Familie Mürner, Kenia:
Weihnachten in der Wildnis

Heiligabend feiert Familie Mürner im Safariland-Nummer 1 ähnlich wie früher in der Schweiz. «Wir essen, singen, musizieren und packen die Geschenke aus.» In Nairobi bewohnen Irène und Fabian Mürner mit ihren Töchtern Aina und Lynn ein Haus im Kolonialstil, welches sie mit Zimtstangen und Strohsternen festlich dekoriert haben. Dieses Jahr kommen die Grosseltern zu Besuch. Sie werden alle gemeinsam draussen im Garten sitzen und Nyama Choma essen – Grilladen. Zur Feier des Tages gibts Fondue und Raclette, sofern der Besuch daran gedacht hat und ihnen den Käse mitgebracht hat. «Die Kenianer besuchen die Messe, die bereits um 18 Uhr beginnt und die ganze Nacht dauert», sagt Irène Mürner. Die Geschenke werden in Kenia eigentlich erst am 26. Dezember ausgepackt, aber die Mürners bewahren die Tradition und feiern an Heiligabend Bescherung. Was vermissen sie im fernen Afrika an Weihnachten? «All die Lichter in der Stadt, die Schneeflocken und den echten Tannenbaum.» Mutter Irène hat sich trotz anfänglichem Widerstand dazu hinreissen lassen, einen künstlichen Baum zu kaufen, da echte in Afrika kaum zu haben sind. «Im Kerzenschein hat sich aber herausgestellt, dass das Plastikgebilde gar nicht mal so schlecht aussieht.» Nur leider fehle ihm der Duft.
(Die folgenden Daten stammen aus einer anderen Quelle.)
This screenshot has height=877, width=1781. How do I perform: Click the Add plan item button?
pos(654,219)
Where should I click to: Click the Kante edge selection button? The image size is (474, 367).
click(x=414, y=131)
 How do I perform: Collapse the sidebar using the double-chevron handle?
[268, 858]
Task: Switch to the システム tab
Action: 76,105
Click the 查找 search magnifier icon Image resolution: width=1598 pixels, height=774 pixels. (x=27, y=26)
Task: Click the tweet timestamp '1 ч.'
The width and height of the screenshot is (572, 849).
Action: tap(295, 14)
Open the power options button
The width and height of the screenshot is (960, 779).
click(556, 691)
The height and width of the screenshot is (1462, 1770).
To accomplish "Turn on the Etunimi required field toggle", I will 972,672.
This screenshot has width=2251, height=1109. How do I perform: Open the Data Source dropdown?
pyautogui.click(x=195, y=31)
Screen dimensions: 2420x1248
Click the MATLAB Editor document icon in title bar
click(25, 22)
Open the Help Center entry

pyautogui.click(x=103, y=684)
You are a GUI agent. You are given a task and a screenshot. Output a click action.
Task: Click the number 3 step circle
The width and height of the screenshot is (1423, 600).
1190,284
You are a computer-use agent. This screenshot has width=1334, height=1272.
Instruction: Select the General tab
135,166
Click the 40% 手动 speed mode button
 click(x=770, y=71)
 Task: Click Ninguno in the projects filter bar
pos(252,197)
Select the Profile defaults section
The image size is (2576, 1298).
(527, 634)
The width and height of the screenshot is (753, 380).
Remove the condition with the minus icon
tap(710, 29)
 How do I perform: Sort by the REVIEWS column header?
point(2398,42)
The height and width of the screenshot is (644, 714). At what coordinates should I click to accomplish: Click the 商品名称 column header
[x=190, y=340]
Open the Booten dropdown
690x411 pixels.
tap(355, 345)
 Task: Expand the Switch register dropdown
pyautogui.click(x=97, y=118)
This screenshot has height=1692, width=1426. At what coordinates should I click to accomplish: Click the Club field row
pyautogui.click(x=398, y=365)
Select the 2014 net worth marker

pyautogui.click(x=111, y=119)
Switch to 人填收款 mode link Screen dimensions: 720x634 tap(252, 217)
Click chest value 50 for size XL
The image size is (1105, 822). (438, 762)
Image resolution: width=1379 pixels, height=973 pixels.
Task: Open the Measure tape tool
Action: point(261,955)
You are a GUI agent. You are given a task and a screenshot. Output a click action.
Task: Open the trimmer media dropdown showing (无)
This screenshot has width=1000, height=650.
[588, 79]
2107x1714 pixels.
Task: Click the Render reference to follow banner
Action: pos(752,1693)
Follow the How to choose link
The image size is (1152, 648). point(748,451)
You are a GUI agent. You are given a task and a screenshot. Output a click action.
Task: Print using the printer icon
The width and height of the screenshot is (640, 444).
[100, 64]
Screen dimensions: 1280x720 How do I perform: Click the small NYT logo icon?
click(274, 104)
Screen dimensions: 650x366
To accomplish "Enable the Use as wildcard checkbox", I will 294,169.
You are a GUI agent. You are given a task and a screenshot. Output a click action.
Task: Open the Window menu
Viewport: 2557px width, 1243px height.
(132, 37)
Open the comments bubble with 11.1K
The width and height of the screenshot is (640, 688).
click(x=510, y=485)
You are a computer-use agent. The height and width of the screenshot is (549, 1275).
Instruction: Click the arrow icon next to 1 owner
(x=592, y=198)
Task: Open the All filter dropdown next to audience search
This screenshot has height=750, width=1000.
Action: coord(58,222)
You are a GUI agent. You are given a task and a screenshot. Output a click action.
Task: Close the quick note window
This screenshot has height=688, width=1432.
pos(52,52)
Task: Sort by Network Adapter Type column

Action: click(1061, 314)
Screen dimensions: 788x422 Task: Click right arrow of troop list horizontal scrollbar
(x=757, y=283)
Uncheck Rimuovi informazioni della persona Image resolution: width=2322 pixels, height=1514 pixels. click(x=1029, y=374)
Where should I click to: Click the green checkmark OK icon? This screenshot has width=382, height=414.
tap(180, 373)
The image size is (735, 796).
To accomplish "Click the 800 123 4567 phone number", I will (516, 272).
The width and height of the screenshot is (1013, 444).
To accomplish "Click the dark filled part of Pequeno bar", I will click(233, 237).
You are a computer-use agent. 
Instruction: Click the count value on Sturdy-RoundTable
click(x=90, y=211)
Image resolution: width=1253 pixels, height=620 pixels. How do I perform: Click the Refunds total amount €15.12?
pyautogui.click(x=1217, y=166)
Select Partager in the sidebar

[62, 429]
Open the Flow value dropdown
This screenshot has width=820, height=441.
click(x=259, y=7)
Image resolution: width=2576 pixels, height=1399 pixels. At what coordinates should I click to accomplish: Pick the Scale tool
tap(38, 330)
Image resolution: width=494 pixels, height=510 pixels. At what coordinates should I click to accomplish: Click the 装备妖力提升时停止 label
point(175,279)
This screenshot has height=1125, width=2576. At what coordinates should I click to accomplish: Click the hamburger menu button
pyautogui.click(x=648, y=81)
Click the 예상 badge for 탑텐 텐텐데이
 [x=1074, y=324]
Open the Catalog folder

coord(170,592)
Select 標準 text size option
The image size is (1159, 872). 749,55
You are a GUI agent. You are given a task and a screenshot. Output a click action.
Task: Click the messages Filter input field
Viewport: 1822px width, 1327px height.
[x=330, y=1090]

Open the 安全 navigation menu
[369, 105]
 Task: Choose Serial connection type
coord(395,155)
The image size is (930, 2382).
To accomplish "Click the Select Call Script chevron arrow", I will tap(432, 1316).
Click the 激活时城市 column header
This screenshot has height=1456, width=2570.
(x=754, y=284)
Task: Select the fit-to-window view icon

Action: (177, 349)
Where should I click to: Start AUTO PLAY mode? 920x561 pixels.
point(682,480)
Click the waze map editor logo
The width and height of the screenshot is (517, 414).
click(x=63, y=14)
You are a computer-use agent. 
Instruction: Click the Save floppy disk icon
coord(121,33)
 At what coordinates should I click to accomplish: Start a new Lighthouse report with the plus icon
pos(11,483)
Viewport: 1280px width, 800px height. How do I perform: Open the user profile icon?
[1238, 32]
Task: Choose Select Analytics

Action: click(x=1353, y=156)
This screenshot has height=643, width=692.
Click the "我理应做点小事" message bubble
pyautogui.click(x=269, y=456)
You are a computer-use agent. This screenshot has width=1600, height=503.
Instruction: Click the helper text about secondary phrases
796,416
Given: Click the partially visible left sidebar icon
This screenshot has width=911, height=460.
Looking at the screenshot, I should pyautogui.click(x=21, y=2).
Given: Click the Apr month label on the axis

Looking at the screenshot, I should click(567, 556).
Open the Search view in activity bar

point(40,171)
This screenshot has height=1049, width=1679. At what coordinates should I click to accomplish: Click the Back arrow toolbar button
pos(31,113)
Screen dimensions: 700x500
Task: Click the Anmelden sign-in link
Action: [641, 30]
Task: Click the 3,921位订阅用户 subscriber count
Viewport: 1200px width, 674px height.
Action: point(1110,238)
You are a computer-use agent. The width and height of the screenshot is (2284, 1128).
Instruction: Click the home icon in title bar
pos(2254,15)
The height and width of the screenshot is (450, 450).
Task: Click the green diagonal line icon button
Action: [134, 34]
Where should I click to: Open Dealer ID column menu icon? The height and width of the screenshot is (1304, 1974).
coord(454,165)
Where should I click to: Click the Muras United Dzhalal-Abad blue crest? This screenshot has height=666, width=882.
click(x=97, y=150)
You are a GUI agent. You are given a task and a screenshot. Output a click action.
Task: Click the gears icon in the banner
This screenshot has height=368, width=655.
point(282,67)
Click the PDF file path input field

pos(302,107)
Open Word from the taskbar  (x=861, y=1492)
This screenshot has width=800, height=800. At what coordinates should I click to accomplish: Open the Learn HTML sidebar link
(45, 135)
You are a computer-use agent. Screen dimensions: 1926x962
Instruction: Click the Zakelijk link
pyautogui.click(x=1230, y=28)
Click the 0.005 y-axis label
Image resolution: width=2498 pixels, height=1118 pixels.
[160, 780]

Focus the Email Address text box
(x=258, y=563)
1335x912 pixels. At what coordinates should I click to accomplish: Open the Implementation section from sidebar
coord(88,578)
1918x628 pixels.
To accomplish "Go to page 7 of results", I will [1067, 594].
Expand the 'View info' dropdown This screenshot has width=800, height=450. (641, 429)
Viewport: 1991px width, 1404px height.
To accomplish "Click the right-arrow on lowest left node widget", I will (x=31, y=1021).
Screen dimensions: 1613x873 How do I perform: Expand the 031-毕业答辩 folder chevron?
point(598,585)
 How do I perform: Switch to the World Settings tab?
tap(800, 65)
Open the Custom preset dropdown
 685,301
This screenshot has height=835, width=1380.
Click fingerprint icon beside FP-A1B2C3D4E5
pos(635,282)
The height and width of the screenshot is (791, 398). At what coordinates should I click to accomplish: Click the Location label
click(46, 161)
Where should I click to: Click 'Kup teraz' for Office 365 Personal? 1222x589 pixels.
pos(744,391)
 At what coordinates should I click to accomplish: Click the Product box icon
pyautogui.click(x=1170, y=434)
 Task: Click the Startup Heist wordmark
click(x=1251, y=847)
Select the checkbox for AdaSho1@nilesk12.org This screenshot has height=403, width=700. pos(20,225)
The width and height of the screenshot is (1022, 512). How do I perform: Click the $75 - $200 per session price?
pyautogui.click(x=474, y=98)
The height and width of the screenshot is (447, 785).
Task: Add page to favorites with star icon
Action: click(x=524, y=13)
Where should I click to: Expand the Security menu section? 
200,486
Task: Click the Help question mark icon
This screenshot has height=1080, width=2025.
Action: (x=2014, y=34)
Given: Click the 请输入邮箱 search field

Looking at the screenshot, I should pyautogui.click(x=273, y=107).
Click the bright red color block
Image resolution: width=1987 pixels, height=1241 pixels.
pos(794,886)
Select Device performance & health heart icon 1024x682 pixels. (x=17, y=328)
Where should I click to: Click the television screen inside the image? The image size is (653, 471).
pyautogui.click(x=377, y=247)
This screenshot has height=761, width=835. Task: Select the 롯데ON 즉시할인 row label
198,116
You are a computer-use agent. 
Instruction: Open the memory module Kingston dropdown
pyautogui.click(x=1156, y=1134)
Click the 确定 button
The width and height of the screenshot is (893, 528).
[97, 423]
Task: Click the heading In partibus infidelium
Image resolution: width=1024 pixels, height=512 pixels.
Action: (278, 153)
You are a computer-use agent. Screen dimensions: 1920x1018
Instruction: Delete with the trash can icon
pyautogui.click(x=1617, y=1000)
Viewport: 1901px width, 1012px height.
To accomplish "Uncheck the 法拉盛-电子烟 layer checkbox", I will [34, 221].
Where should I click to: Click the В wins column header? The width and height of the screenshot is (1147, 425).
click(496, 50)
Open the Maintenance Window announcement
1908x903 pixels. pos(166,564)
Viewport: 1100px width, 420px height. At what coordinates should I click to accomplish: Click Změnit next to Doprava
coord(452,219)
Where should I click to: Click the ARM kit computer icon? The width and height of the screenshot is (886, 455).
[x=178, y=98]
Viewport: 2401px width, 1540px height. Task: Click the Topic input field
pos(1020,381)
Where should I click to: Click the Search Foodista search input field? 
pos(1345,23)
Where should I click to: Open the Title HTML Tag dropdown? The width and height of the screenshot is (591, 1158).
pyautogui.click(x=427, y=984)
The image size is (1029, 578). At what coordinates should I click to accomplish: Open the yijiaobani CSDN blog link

Irène Mürner: «Dafür riechen die Zedernäste fein, was zwar nicht meiner Erinnerung entspricht, aber als Ersatz durchaus taugt.»

 

Beat Derendinger, Thailand:
O du Fröhliche unter Palmen

Das Fest der Liebe feiert Beat Derendinger unter Palmen, in der Provinz Chaiyaphum, rund 350 Kilometer entfernt von Bangkok. Hier bewohnt er mit seiner thailändischen Frau Bo und deren Kinder ein selbst gebautes Haus, das sie mit bunten Lichtern geschmückt haben. Geschenke machen sich die Erwachsenen untereinander keine, aber für die Dorfkinder gibts ein Päckli mit Leckereien. «Es ist schön, die Freude in ihren Augen zu sehen», sagt Beat Derendinger. Gegessen wird auch an den Festtagen im Freien bei sommerlichen Temperaturen, es gibt Muu Gataa, eine Art Tischgrill. «Wenn in Thailand gefeiert wird, dann wird immer Thai-Food serviert. Zum Glück kocht meine Frau aber auch perfektes europäisches Essen, wie Pasta oder ein saftiges Steak.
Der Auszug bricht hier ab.